Background information
- Born: February 5, 1956 (age 70) Brownsville, Pennsylvania, U.S.
- Genres: Rock; pop rock; jazz rock; funk rock; country rock; heavy metal;
- Occupation: Drummer
- Years active: 1977–present
- Labels: Stretch; Moonjune;
- Website: vinniecolaiuta.com

= Vinnie Colaiuta =

American drummer (born 1956)

Vincent Peter "Vinnie" Colaiuta (born February 5, 1956) is an American drummer known for his technical mastery who has worked as a session musician in many genres. He was inducted into the Modern Drummer Hall of Fame in 1996 and the Classic Drummer Hall of Fame in 2014. Colaiuta has won one Grammy Award and has been nominated twice. Since the late 1970s, he has recorded and toured with Frank Zappa, Joni Mitchell, and Sting, among many other appearances in the studio and in concert.

== Career ==
Colaiuta was given his first drum kit when he was seven. He took to it naturally, with little instruction. When he was fourteen, the school band teacher gave him a book that taught him some of the basics. Buddy Rich was his favorite drummer until he heard the album Ego by Tony Williams and The Tony Williams Lifetime, an event that changed his life.
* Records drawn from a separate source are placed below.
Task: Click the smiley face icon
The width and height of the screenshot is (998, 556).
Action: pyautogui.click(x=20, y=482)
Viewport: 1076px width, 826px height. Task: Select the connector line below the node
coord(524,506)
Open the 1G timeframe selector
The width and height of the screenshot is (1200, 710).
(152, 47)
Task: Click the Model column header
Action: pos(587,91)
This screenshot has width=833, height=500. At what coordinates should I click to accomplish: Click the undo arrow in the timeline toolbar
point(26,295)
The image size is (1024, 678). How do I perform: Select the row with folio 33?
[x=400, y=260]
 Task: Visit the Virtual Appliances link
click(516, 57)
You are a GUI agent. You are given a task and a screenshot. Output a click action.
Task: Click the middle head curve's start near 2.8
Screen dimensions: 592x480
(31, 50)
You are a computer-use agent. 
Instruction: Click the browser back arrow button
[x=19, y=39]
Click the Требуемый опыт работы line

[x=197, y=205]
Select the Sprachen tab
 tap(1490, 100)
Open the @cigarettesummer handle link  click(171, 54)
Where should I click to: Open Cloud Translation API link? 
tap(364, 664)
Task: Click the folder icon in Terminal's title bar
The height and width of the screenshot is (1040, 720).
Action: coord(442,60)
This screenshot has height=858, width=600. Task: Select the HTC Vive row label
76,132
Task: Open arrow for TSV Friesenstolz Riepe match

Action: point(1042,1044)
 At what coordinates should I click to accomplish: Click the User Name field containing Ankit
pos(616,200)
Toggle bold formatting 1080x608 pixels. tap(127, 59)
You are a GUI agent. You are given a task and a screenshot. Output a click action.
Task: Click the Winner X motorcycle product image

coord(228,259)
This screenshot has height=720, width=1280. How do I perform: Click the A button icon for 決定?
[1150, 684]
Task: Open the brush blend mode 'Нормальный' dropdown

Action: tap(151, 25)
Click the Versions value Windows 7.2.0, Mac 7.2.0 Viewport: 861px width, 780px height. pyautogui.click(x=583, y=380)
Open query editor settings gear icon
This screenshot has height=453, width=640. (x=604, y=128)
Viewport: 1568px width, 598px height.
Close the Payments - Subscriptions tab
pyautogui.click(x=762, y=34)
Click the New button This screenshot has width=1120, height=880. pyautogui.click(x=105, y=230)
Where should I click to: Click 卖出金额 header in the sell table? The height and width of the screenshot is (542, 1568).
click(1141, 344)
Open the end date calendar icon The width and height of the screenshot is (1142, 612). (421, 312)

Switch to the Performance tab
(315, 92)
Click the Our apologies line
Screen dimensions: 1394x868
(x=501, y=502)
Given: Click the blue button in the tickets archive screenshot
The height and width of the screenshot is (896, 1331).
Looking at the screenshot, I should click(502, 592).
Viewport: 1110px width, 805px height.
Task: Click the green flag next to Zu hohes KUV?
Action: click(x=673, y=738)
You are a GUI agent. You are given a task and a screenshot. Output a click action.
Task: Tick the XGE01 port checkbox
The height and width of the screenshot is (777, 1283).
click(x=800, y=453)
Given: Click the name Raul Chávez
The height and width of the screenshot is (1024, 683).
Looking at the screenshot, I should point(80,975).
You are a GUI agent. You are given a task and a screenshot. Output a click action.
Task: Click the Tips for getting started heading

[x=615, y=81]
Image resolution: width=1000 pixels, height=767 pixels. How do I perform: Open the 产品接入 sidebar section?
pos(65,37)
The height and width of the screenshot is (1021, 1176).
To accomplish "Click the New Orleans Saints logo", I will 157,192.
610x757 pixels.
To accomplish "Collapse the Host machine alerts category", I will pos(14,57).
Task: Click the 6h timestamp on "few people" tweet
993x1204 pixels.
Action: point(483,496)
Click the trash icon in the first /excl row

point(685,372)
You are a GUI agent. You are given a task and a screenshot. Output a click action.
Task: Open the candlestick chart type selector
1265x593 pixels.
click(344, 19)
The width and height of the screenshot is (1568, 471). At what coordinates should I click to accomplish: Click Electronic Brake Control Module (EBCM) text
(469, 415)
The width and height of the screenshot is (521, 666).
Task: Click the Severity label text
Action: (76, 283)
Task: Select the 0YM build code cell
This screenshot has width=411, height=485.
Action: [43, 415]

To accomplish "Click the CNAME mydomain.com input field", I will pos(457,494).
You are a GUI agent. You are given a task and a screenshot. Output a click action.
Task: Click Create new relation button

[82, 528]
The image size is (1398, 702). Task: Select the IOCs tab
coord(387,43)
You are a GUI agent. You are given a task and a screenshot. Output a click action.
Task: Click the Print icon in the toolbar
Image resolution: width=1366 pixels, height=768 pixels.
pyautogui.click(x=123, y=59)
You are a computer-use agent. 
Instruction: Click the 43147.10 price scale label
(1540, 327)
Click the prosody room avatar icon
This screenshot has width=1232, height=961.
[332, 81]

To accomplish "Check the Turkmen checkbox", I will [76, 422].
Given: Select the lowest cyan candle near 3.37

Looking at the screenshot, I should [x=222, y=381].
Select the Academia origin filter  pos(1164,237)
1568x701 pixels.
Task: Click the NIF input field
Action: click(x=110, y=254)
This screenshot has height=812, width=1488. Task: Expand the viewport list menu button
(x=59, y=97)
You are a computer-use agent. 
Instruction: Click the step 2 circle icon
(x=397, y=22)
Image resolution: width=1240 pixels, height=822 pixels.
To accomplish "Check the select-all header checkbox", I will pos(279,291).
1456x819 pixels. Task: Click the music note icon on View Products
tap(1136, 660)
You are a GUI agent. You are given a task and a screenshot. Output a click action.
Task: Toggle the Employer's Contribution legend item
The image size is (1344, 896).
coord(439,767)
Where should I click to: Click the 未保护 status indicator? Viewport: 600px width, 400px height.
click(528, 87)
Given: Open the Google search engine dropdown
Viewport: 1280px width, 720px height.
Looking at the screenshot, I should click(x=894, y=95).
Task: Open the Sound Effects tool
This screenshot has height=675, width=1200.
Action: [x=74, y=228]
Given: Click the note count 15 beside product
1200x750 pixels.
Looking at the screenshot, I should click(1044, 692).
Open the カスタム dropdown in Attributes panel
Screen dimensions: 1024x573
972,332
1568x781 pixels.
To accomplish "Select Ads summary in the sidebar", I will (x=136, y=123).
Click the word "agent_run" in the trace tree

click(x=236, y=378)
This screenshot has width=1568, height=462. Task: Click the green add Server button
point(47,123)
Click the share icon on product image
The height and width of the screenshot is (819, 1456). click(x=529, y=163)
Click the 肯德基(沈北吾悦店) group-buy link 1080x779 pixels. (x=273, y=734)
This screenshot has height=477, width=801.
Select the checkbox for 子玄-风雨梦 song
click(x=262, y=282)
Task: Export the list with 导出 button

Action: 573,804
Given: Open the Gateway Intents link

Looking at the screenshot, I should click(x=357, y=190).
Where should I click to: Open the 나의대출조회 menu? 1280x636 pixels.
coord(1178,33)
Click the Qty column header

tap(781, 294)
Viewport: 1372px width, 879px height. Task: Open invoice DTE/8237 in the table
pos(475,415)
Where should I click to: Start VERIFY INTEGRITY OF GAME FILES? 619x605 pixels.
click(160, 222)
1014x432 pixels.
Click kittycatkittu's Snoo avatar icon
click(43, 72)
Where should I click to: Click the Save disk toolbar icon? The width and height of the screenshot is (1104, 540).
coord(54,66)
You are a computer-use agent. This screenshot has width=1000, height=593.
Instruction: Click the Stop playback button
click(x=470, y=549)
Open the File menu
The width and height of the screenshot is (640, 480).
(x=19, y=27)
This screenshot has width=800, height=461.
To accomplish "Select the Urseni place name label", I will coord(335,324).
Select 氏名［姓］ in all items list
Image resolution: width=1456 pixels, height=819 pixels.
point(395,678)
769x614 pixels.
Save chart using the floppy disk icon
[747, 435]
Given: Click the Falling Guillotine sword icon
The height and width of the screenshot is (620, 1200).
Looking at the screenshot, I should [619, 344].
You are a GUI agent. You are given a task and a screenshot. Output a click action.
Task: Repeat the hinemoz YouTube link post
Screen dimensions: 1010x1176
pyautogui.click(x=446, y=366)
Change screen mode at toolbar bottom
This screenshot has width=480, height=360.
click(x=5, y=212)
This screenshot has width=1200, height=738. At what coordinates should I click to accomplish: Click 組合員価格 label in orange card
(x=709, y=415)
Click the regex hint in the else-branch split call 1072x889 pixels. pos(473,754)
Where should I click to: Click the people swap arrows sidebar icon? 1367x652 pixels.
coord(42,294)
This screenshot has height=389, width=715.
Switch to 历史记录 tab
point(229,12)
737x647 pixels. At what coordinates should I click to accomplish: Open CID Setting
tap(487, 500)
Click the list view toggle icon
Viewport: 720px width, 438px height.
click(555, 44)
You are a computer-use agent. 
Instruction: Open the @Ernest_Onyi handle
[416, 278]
Colaiuta was also listening to organists, notably Jack McDuff, Jimmy McGriff and Don Patterson.

While a student at Berklee College of Music, when jazz fusion was on the rise, he listened to and admired Alphonse Mouzon and Billy Cobham.

After leaving school, he played local gigs in Boston. He joined a brief tour organized by Al Kooper, then worked in California on an album by Christopher Morris, which Kooper was producing. Although he returned to Boston, Colaiuta was drawn back to California by friends. He took the bus from Boston to Los Angeles during the Great Blizzard of 1978.

After performing in jazz clubs, he won the audition to play drums for Frank Zappa. He toured with Zappa and appeared on the albums Joe's Garage, Tinsel Town Rebellion, and Shut Up 'n Play Yer Guitar. Modern Drummer magazine chose Joe's Garage as one of the top 25 drum performances of all time.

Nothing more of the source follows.